Start at the line with "Screen dimensions: 1328x771" in the records below, stop at the line with "You are a computer-use agent. 502x282 pixels.", and return every line in that span exactly, the two end lines included.
>>>>>
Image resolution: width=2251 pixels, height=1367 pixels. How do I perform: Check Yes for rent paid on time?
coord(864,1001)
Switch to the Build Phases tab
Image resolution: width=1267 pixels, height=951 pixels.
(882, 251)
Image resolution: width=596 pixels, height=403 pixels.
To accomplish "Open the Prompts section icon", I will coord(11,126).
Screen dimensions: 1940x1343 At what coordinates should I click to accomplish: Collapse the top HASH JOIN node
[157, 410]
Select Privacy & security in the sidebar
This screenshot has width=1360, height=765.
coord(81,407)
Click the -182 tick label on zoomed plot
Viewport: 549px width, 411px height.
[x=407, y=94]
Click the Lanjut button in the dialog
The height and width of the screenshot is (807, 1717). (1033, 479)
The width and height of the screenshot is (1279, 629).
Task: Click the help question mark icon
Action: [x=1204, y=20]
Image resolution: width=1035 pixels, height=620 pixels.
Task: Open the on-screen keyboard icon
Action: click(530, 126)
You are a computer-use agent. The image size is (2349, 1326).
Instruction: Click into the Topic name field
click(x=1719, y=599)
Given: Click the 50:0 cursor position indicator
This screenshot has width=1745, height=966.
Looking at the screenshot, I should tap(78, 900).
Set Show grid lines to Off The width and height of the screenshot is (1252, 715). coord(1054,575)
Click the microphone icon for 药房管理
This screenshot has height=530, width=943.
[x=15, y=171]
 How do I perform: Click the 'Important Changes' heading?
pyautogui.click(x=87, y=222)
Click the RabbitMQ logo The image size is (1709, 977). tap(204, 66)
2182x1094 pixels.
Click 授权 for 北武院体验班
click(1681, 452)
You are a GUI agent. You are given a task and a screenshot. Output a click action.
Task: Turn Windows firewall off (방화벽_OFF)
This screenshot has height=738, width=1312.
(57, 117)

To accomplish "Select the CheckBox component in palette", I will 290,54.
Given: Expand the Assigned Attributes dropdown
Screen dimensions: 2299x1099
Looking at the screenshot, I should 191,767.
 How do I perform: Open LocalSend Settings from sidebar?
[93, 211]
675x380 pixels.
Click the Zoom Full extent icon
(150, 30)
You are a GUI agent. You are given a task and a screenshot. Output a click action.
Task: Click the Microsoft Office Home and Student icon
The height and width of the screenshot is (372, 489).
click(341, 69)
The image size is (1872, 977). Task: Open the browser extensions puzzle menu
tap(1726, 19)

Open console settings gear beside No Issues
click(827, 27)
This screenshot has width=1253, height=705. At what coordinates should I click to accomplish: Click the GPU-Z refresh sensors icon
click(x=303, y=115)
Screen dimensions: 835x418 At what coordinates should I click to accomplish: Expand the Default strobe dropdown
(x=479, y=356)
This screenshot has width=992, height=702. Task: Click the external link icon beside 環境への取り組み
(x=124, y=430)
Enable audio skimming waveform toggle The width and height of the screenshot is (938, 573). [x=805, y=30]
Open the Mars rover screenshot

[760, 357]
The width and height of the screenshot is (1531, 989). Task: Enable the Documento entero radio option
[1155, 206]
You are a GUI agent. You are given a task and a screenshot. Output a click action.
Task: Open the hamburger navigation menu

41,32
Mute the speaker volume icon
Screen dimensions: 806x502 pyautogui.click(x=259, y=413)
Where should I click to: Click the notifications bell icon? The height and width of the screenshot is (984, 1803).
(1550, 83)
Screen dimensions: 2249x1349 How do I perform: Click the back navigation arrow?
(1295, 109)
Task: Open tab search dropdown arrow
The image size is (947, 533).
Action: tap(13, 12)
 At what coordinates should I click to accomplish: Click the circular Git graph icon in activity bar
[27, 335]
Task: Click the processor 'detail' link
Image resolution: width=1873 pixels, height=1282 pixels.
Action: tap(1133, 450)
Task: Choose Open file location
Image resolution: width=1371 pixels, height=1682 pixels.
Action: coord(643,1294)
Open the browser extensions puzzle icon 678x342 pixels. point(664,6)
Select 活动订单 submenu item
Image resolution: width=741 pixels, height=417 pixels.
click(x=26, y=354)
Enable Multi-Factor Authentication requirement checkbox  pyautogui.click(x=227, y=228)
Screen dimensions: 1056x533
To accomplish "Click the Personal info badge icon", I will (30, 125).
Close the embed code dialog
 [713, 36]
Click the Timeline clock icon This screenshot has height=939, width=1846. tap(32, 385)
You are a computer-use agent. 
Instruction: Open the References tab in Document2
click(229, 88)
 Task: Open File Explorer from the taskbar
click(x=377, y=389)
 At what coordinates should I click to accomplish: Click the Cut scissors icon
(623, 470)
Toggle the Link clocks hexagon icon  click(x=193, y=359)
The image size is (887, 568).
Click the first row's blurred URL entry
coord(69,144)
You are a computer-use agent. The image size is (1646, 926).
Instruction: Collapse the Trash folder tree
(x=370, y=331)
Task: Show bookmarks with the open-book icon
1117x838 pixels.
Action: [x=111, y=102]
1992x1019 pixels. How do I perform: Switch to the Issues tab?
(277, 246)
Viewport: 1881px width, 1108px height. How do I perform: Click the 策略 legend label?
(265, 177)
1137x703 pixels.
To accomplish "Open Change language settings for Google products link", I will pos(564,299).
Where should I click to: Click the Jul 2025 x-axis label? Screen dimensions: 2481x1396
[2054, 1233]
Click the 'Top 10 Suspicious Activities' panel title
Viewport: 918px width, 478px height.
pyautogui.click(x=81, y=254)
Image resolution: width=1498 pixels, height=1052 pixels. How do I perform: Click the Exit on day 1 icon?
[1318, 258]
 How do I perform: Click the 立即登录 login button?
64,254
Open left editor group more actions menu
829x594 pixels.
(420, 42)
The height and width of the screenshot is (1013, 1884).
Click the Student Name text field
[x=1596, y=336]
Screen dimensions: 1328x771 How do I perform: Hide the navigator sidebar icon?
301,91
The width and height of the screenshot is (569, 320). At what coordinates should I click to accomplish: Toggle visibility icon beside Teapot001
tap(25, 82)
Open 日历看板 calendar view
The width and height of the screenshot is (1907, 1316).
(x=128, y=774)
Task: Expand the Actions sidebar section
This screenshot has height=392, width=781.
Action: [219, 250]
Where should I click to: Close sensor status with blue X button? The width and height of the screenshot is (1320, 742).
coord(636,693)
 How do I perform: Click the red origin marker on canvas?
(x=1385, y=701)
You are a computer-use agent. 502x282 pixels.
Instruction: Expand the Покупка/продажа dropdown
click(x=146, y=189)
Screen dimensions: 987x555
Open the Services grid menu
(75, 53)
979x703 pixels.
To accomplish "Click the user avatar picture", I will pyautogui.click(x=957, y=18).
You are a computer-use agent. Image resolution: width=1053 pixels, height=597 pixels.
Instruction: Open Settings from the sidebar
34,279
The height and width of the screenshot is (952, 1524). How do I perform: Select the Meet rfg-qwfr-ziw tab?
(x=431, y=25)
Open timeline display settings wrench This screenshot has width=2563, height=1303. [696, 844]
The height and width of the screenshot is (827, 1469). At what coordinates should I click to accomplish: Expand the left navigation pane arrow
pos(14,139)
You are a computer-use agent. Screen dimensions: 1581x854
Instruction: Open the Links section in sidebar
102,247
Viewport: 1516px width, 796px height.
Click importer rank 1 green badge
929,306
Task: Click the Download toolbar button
<<<<<
» Answer
Screen dimensions: 1328x771 How do I perform: Hide the navigator sidebar icon?
301,91
The width and height of the screenshot is (569, 320). At what coordinates should I click to accomplish: Toggle visibility icon beside Teapot001
tap(25, 82)
Open 日历看板 calendar view
The width and height of the screenshot is (1907, 1316).
(x=128, y=774)
Task: Expand the Actions sidebar section
This screenshot has height=392, width=781.
Action: [219, 250]
Where should I click to: Close sensor status with blue X button? The width and height of the screenshot is (1320, 742).
coord(636,693)
 How do I perform: Click the red origin marker on canvas?
(x=1385, y=701)
You are a computer-use agent. 502x282 pixels.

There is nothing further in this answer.